- DATA FOR THIS EXERCISE

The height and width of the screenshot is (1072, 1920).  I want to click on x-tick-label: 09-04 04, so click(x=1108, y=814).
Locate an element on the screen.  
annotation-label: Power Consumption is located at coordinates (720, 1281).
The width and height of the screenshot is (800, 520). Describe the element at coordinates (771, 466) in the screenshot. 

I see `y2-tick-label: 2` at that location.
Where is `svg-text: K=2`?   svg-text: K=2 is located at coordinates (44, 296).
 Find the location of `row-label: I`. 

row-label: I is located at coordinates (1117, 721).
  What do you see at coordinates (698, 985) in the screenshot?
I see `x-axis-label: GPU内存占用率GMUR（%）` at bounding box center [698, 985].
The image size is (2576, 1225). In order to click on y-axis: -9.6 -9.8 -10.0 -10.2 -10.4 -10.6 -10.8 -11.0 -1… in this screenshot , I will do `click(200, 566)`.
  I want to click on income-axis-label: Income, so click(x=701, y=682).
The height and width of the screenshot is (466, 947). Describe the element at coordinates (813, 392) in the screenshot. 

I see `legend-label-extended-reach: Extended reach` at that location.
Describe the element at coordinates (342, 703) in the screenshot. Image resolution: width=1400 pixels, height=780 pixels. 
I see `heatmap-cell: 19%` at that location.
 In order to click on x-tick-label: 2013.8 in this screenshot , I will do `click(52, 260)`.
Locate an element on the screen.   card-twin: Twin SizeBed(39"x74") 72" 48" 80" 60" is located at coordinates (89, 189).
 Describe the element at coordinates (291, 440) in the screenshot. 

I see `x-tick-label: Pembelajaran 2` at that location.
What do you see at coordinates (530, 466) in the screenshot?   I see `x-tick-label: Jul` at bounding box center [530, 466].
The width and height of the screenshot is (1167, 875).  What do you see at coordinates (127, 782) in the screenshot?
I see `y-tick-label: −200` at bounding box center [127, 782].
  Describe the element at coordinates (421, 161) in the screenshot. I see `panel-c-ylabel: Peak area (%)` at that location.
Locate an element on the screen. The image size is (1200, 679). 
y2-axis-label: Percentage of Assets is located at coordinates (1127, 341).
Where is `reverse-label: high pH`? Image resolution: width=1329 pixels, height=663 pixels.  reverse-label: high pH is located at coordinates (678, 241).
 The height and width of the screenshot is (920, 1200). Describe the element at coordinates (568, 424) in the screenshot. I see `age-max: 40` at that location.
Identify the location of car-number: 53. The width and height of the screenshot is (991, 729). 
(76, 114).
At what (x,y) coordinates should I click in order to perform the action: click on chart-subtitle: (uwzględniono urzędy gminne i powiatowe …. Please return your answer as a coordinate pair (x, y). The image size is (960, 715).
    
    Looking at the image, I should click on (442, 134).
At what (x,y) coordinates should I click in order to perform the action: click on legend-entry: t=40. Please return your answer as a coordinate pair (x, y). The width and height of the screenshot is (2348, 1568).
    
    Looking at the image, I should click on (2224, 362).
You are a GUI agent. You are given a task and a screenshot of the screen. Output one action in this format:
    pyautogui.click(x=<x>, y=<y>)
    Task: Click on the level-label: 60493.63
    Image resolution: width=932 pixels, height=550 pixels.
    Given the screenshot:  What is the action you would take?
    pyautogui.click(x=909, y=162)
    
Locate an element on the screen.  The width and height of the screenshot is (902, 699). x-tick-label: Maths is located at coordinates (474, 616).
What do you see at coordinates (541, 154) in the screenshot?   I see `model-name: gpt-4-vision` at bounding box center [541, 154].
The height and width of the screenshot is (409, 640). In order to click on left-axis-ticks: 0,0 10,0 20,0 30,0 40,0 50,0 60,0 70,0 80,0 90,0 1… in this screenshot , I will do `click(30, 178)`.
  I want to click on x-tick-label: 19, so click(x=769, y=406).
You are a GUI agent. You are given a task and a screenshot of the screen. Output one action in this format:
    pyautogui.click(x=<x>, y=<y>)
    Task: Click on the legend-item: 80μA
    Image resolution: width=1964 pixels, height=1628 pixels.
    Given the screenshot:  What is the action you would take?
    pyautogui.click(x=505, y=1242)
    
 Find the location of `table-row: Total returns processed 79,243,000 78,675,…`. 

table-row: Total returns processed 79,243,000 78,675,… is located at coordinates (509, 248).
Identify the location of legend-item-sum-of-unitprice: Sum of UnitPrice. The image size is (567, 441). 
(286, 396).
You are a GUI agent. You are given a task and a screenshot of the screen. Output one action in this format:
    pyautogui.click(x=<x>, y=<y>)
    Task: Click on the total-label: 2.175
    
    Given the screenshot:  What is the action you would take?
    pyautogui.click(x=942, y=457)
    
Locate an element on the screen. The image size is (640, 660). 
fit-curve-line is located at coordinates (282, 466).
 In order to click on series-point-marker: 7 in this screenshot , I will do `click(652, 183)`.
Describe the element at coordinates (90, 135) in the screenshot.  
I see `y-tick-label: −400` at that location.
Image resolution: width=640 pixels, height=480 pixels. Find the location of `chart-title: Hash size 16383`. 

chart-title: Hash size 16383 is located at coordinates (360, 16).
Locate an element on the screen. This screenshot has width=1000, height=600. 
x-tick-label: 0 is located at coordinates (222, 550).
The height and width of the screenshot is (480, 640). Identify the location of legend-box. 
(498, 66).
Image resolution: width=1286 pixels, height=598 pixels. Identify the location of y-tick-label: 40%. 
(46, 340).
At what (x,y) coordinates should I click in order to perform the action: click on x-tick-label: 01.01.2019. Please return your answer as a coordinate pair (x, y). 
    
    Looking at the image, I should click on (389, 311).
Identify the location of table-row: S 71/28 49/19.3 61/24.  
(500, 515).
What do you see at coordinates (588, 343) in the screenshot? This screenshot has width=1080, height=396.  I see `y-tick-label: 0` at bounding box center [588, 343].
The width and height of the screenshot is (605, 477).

- PROBLEM TO WORK ON
Copy all of the rows above word for word, with nothing changed.

- TASK OUTPUT
The height and width of the screenshot is (1072, 1920).  I want to click on x-tick-label: 09-04 04, so click(x=1108, y=814).
Locate an element on the screen.  
annotation-label: Power Consumption is located at coordinates (720, 1281).
The width and height of the screenshot is (800, 520). Describe the element at coordinates (771, 466) in the screenshot. 

I see `y2-tick-label: 2` at that location.
Where is `svg-text: K=2`?   svg-text: K=2 is located at coordinates (44, 296).
 Find the location of `row-label: I`. 

row-label: I is located at coordinates (1117, 721).
  What do you see at coordinates (698, 985) in the screenshot?
I see `x-axis-label: GPU内存占用率GMUR（%）` at bounding box center [698, 985].
The image size is (2576, 1225). In order to click on y-axis: -9.6 -9.8 -10.0 -10.2 -10.4 -10.6 -10.8 -11.0 -1… in this screenshot , I will do `click(200, 566)`.
  I want to click on income-axis-label: Income, so click(x=701, y=682).
The height and width of the screenshot is (466, 947). Describe the element at coordinates (813, 392) in the screenshot. 

I see `legend-label-extended-reach: Extended reach` at that location.
Describe the element at coordinates (342, 703) in the screenshot. Image resolution: width=1400 pixels, height=780 pixels. 
I see `heatmap-cell: 19%` at that location.
 In order to click on x-tick-label: 2013.8 in this screenshot , I will do `click(52, 260)`.
Locate an element on the screen.   card-twin: Twin SizeBed(39"x74") 72" 48" 80" 60" is located at coordinates (89, 189).
 Describe the element at coordinates (291, 440) in the screenshot. 

I see `x-tick-label: Pembelajaran 2` at that location.
What do you see at coordinates (530, 466) in the screenshot?   I see `x-tick-label: Jul` at bounding box center [530, 466].
The width and height of the screenshot is (1167, 875).  What do you see at coordinates (127, 782) in the screenshot?
I see `y-tick-label: −200` at bounding box center [127, 782].
  Describe the element at coordinates (421, 161) in the screenshot. I see `panel-c-ylabel: Peak area (%)` at that location.
Locate an element on the screen. The image size is (1200, 679). 
y2-axis-label: Percentage of Assets is located at coordinates (1127, 341).
Where is `reverse-label: high pH`? Image resolution: width=1329 pixels, height=663 pixels.  reverse-label: high pH is located at coordinates (678, 241).
 The height and width of the screenshot is (920, 1200). Describe the element at coordinates (568, 424) in the screenshot. I see `age-max: 40` at that location.
Identify the location of car-number: 53. The width and height of the screenshot is (991, 729). 
(76, 114).
At what (x,y) coordinates should I click in order to perform the action: click on chart-subtitle: (uwzględniono urzędy gminne i powiatowe …. Please return your answer as a coordinate pair (x, y). The image size is (960, 715).
    
    Looking at the image, I should click on (442, 134).
At what (x,y) coordinates should I click in order to perform the action: click on legend-entry: t=40. Please return your answer as a coordinate pair (x, y). The width and height of the screenshot is (2348, 1568).
    
    Looking at the image, I should click on (2224, 362).
You are a GUI agent. You are given a task and a screenshot of the screen. Output one action in this format:
    pyautogui.click(x=<x>, y=<y>)
    Task: Click on the level-label: 60493.63
    Image resolution: width=932 pixels, height=550 pixels.
    Given the screenshot:  What is the action you would take?
    pyautogui.click(x=909, y=162)
    
Locate an element on the screen.  The width and height of the screenshot is (902, 699). x-tick-label: Maths is located at coordinates (474, 616).
What do you see at coordinates (541, 154) in the screenshot?   I see `model-name: gpt-4-vision` at bounding box center [541, 154].
The height and width of the screenshot is (409, 640). In order to click on left-axis-ticks: 0,0 10,0 20,0 30,0 40,0 50,0 60,0 70,0 80,0 90,0 1… in this screenshot , I will do `click(30, 178)`.
  I want to click on x-tick-label: 19, so click(x=769, y=406).
You are a GUI agent. You are given a task and a screenshot of the screen. Output one action in this format:
    pyautogui.click(x=<x>, y=<y>)
    Task: Click on the legend-item: 80μA
    Image resolution: width=1964 pixels, height=1628 pixels.
    Given the screenshot:  What is the action you would take?
    pyautogui.click(x=505, y=1242)
    
 Find the location of `table-row: Total returns processed 79,243,000 78,675,…`. 

table-row: Total returns processed 79,243,000 78,675,… is located at coordinates (509, 248).
Identify the location of legend-item-sum-of-unitprice: Sum of UnitPrice. The image size is (567, 441). 
(286, 396).
You are a GUI agent. You are given a task and a screenshot of the screen. Output one action in this format:
    pyautogui.click(x=<x>, y=<y>)
    Task: Click on the total-label: 2.175
    
    Given the screenshot:  What is the action you would take?
    pyautogui.click(x=942, y=457)
    
Locate an element on the screen. The image size is (640, 660). 
fit-curve-line is located at coordinates (282, 466).
 In order to click on series-point-marker: 7 in this screenshot , I will do `click(652, 183)`.
Describe the element at coordinates (90, 135) in the screenshot.  
I see `y-tick-label: −400` at that location.
Image resolution: width=640 pixels, height=480 pixels. Find the location of `chart-title: Hash size 16383`. 

chart-title: Hash size 16383 is located at coordinates (360, 16).
Locate an element on the screen. This screenshot has width=1000, height=600. 
x-tick-label: 0 is located at coordinates (222, 550).
The height and width of the screenshot is (480, 640). Identify the location of legend-box. 
(498, 66).
Image resolution: width=1286 pixels, height=598 pixels. Identify the location of y-tick-label: 40%. 
(46, 340).
At what (x,y) coordinates should I click in order to perform the action: click on x-tick-label: 01.01.2019. Please return your answer as a coordinate pair (x, y). 
    
    Looking at the image, I should click on (389, 311).
Identify the location of table-row: S 71/28 49/19.3 61/24.  
(500, 515).
What do you see at coordinates (588, 343) in the screenshot? This screenshot has width=1080, height=396.  I see `y-tick-label: 0` at bounding box center [588, 343].
The width and height of the screenshot is (605, 477).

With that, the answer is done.